Colt Defender :mrgreen:


----------



## crankshop1000

I have a Colt Defender and a Springfield Micro compact .45 with the XML light. Both seem to be reliable and are actually nearly identical in weight and feel.The Springfield lists for $1260 and the Defender is about $900.


----------



## rvl8

i love the way they look. maybe get one for a range gun someday. I've heard they have issues sometimes, so i'll stick with my g26


----------



## sniper350

The Colt Defender has a good track record .............. but I don't like alloy framed guns ----that's just me.

I am impressed with a Springfield Armory Ultra Compact that I am working on now. All steel frame ............and built like a standard 1911.

It has a few problems that I am working out, so it can become a CCW weapon ............... but even with these problems it hasn't jammed one time !! I have trouble with Slide stop dimensions, extraction directions & lock back issues ......but all these can be worked out. Minor tuning that should have beem done at the factory.

I will replace recoil spring ........... adjust the face on the extended ejector ........... file the Slide stop down so bullets stop contacting the inside surfaces............. replace the magazine spring with a Wolff extra power 5%.......and all will be good.

This little beast can hit head shots at 25 yds with no troubles. So accuracy is not one of its issues !

JF.


----------



## gb6491

I'm pleased with the accuracy and reliability of my Officer's ACP:








Regards,
Greg


----------



## sniper350

Ok ........... I am 100% sold on this S.A. Ultra Compact.

I love the all steel frame and the weight and balance it provides !!!

Put the little beast through it paces today , after correcting all the minor issues it left the factory with. Of course, this took three weeks and several hundred rounds of ammo to accomplish - Oh well.

The Ultra Compact is a fast drawer ......... it has great balance in the hand and the weight makes it easy for fast follow-up shots.
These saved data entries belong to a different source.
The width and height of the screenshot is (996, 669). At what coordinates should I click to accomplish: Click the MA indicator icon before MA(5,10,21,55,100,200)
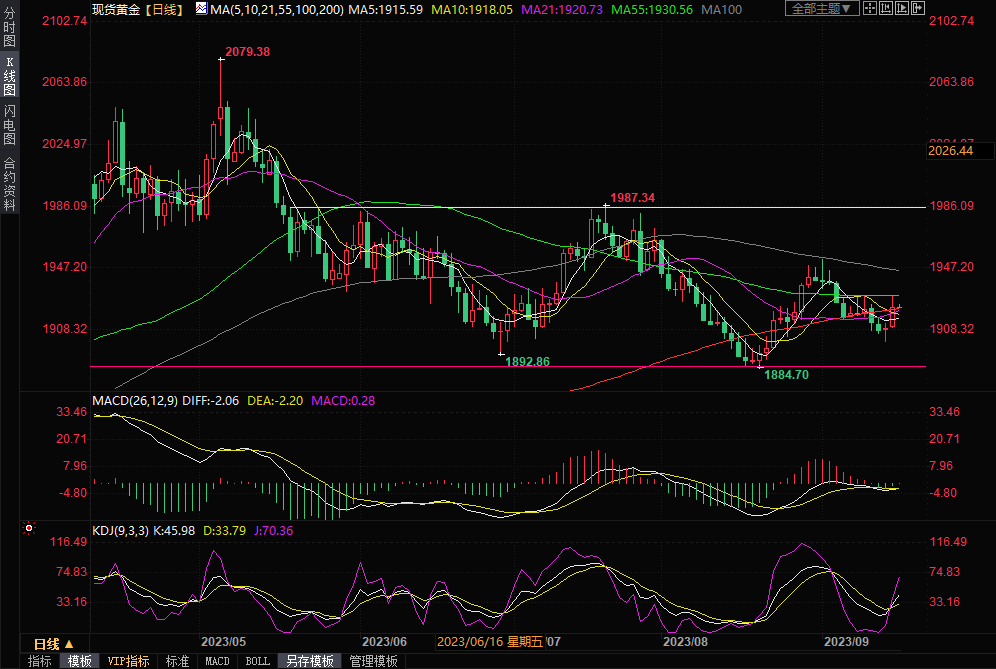[202, 9]
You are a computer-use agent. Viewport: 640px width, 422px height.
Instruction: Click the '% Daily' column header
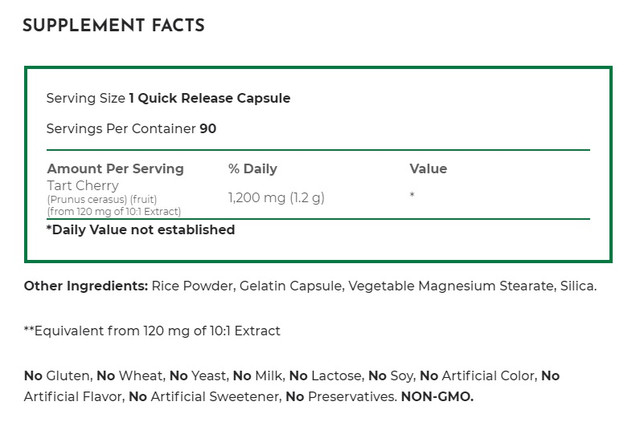tap(253, 169)
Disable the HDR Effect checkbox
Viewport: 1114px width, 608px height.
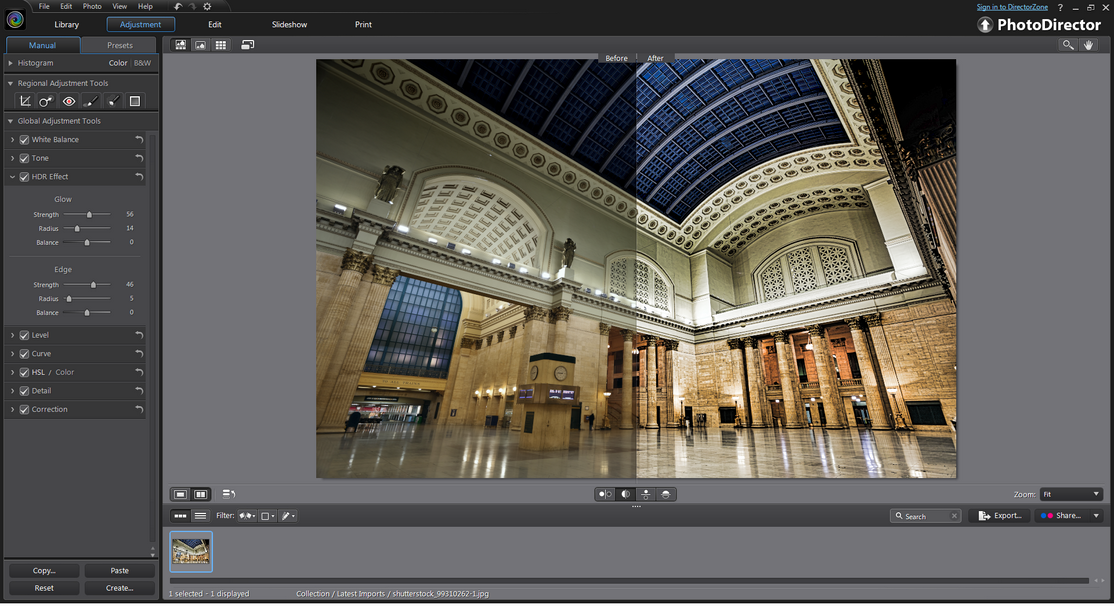click(24, 177)
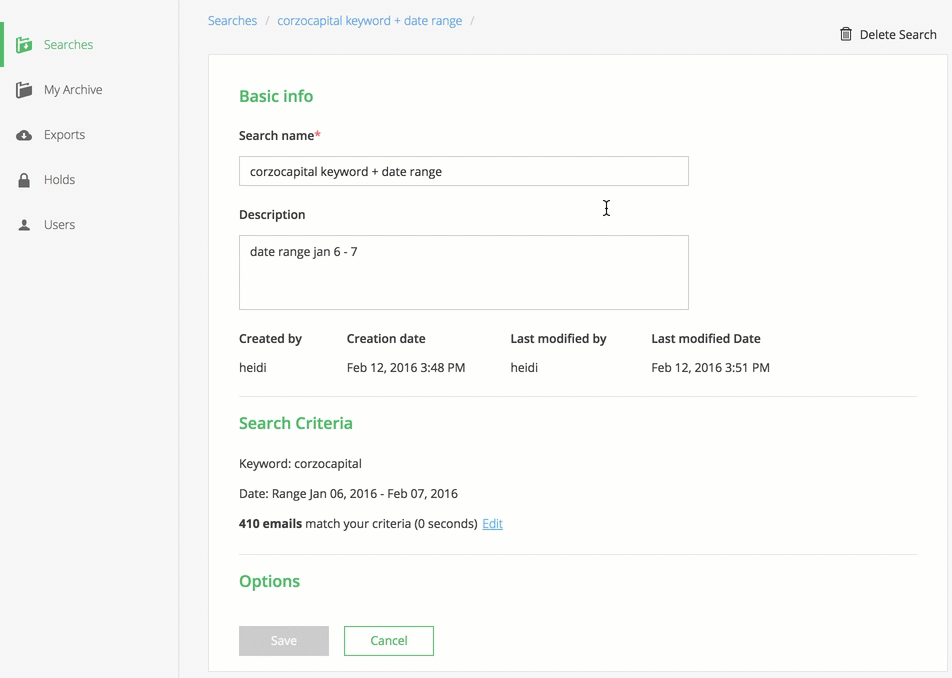The height and width of the screenshot is (678, 952).
Task: Click the Basic info section heading
Action: pos(276,97)
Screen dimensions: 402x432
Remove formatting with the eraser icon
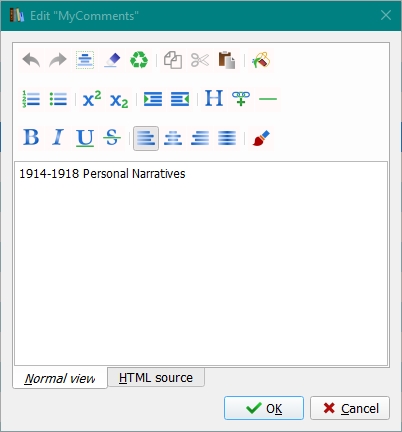click(112, 60)
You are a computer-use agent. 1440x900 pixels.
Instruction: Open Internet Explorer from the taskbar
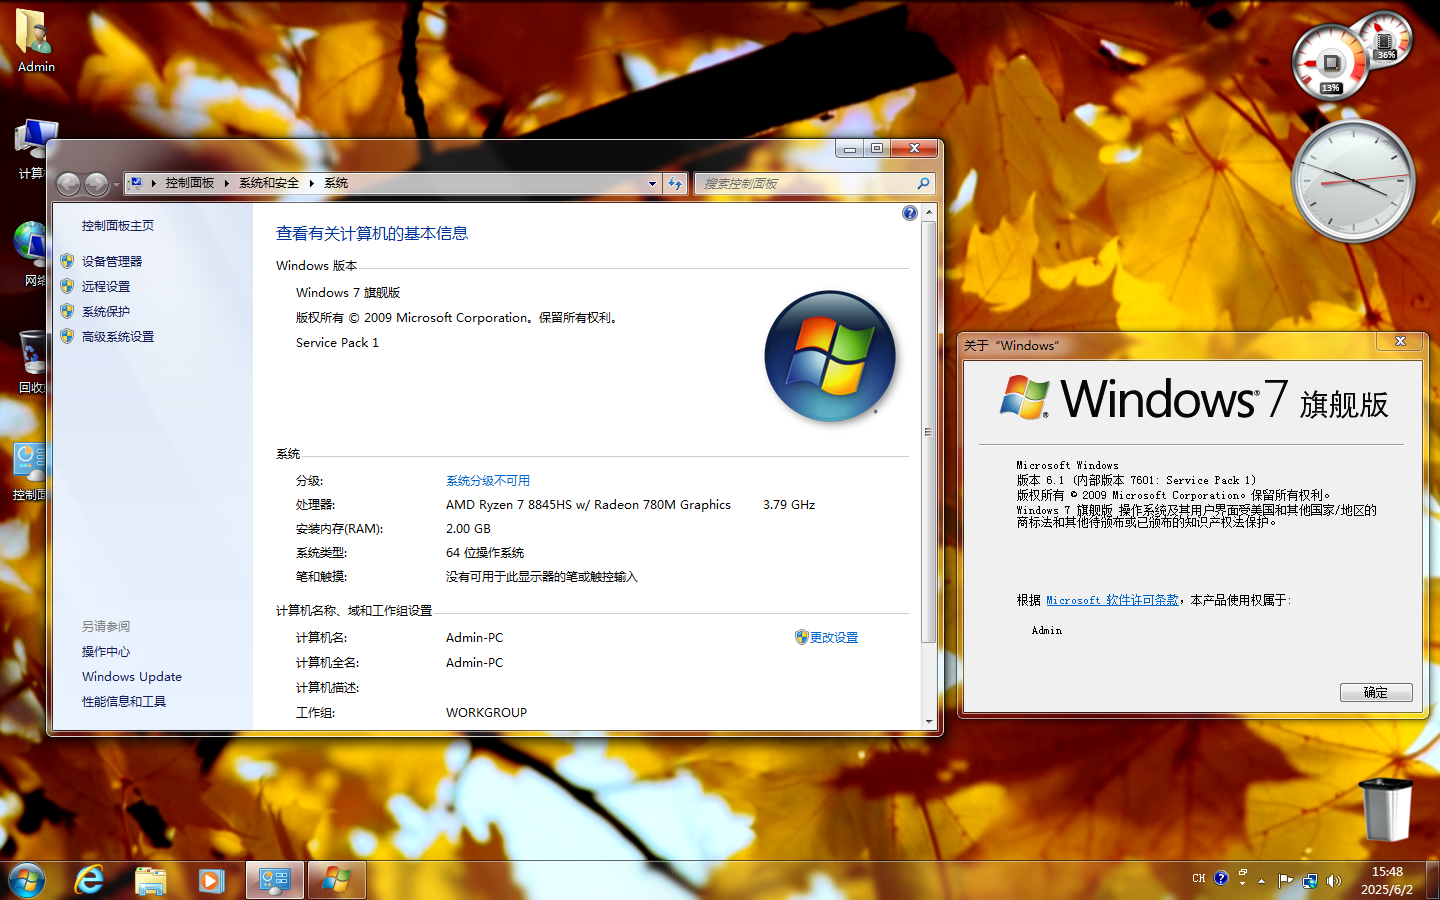click(x=88, y=880)
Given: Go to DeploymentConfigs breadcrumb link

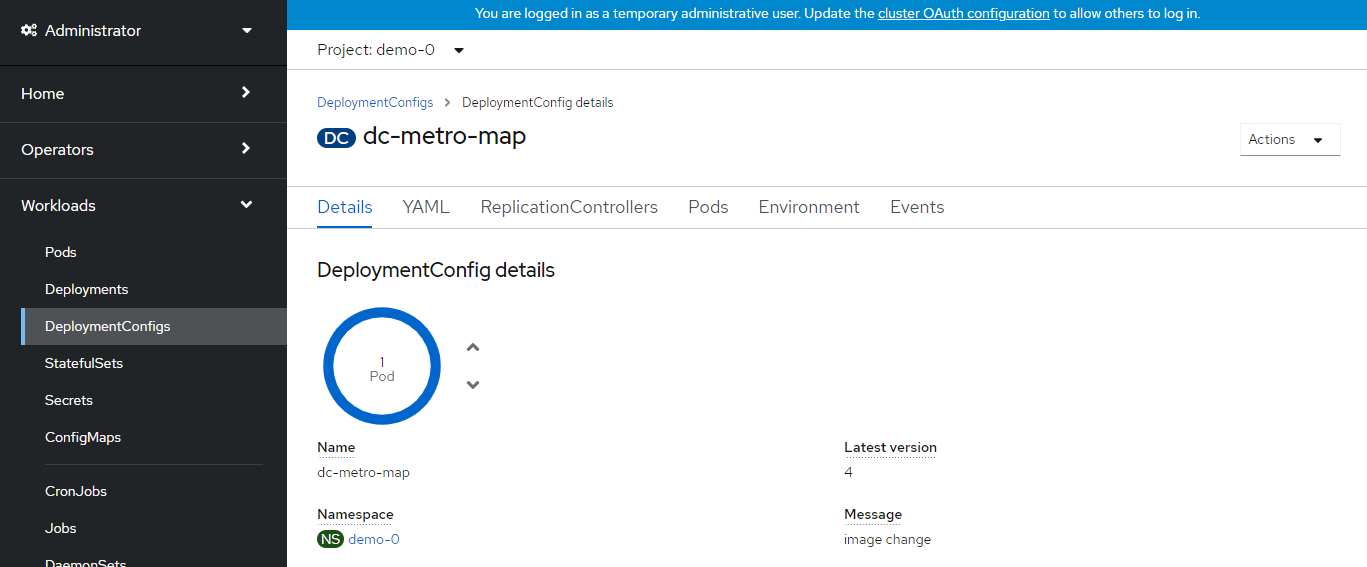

Since I do very little "sighted fire" work -- the sights are of little importance to me.
That's why "Balance" is more valuable to me for the style of shooting I do.
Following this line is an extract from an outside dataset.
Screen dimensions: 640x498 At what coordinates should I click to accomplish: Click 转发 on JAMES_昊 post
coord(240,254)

I am amazed at the long range accuracy that I can squeeze from its 3.5" barrel .........if it is needed.

Before buying this used pistol ............ I would have swore that the smallest 1911 pistol that could be used for self-defense was the commander size. Needing reliability and accuracy .......... I was told not to depend on a barrel length less than the 4.25" put forth by COLT. That's what makes the above Officer's model special ...... a smaller frame ...... fitted with a commander size barrel and Slide.
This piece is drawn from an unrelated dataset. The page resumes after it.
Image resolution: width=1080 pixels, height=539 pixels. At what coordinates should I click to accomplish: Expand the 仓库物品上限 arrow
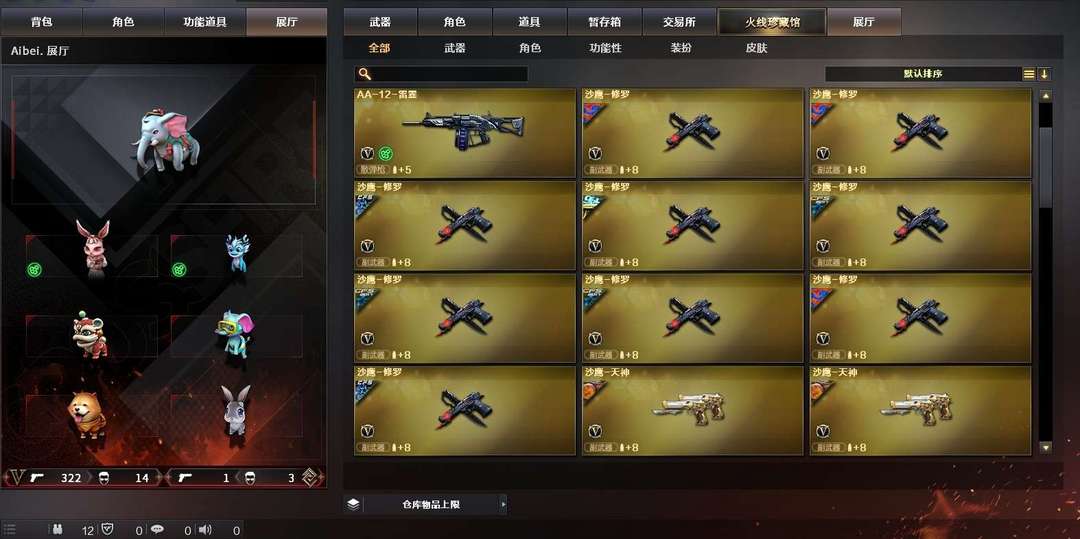pos(503,505)
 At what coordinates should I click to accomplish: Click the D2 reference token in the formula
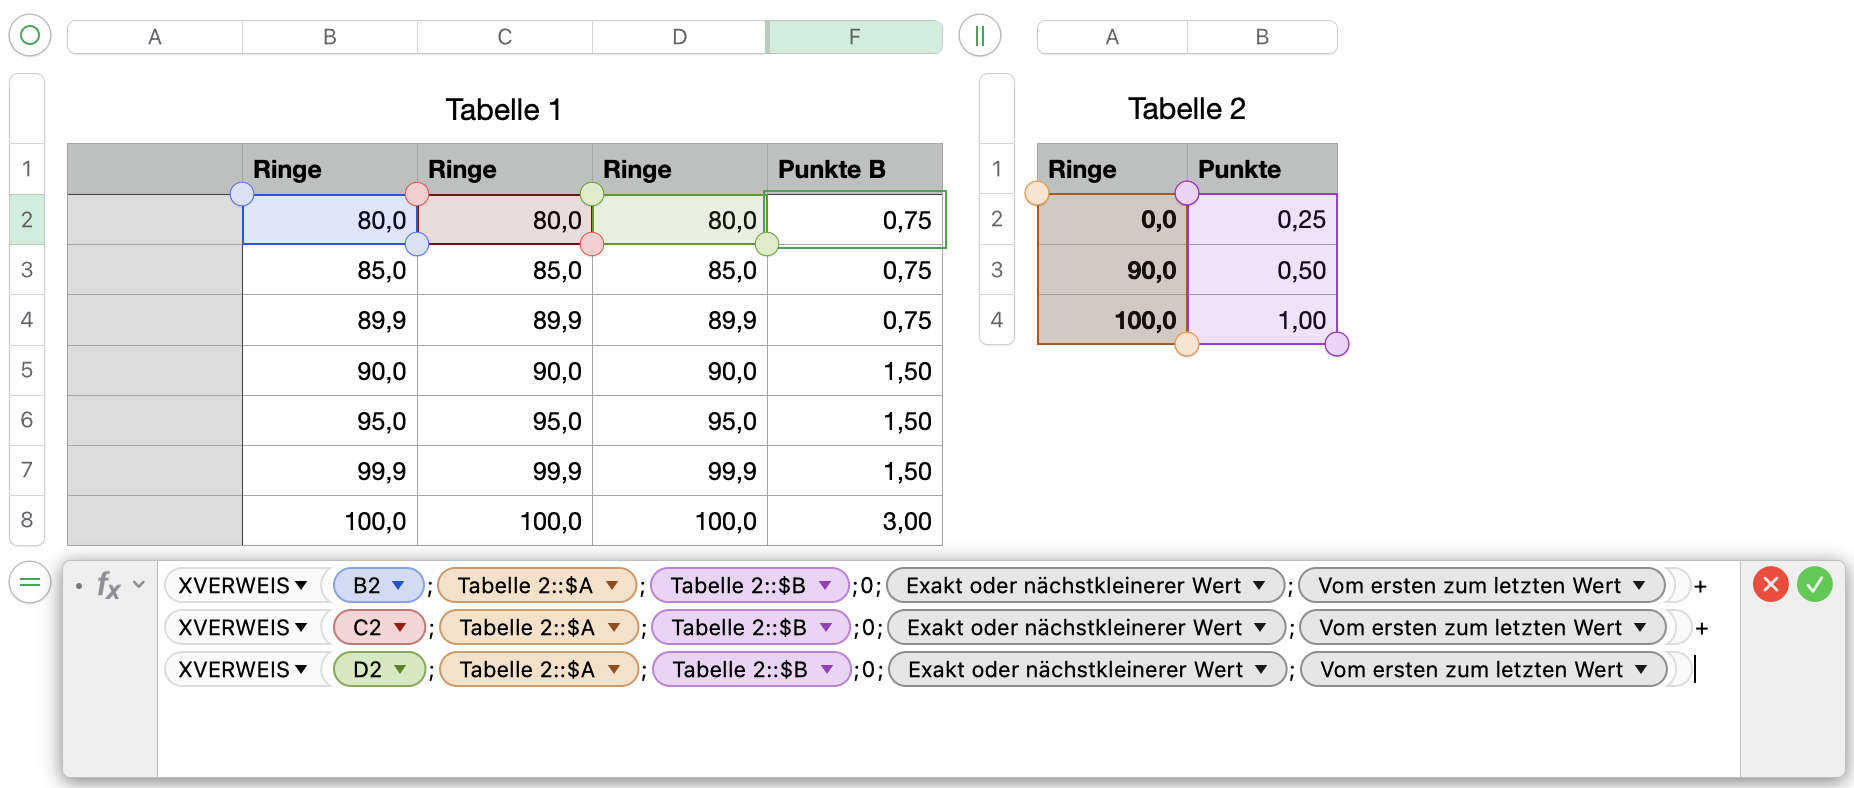tap(367, 670)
But this Ultra Compact has really changed my mind -- for NOW. I shoot my pistols in close combat routines ......... no "one shot at a time" for this 1911 owner ........... so the pistols have to hold up to heavy and hard use.
So we will see where the Ultra Compact is after 2, 000 rounds or so. Maybe by Christmas I will be able to report back to the group ??

JF.


----------



## NGIB

I really like my Rock Island Compact. It's a great shooter and won't break the bank to get one. I have Springers and Paras as well but this little Rock is a hoot to shoot...


----------



## Richard

If cost and caliber are not a consideration then I adore the 9mm Springer EMP. If you need a compact in a more manly caliber I am partial to my Kimber Custom Compact. Regards, Richard 

EMP:








My Custom Compact:


----------



## Dsig1

I love my Kimber TLE so much that I wanted to pick up a Custom Ultra Carry for my CCW. I figured the Ultra Carry would be similar to the TLE in sight acquisition and trigger feel since the components would be nearly identical to the TLE. I currently carry an XD 9SC but it's a bit wide and a bit blocky for IWB. Also, the punch of a .45 is always good to have close at hand. When I entered my favorite shop, they had just taken a Kimber CDP on consignment for $750. There was not a flaw on the gun. At only $100 more than the base Ultra Carry, I scooped it up. I shot it that day at my range and it was awesome. I never fired the Colt Defender or the S&W PD so I can't say my CDP is the best 1911 Compact but it is an awesome contender in this category. I do plan to modify it with a set of "thin" Alumigrips in the near future. This will remove nearly another 1/4" off of the width of the rose wood grips.


----------



## hideit

since you said you like your g26 then get a g36


----------



## submoa

Detonics Combatmaster

All business

No FPB
No MIM
No grip safety
Coned Barrel
Tri coil, recoil spring (good for 5,000 rds)


----------



## Baldy

The wife just got a Ultra CDP II Kimber and her and two of my girls put about 400rds through it today. Nothing went wrong and it's a slick little pistol.:smt023


----------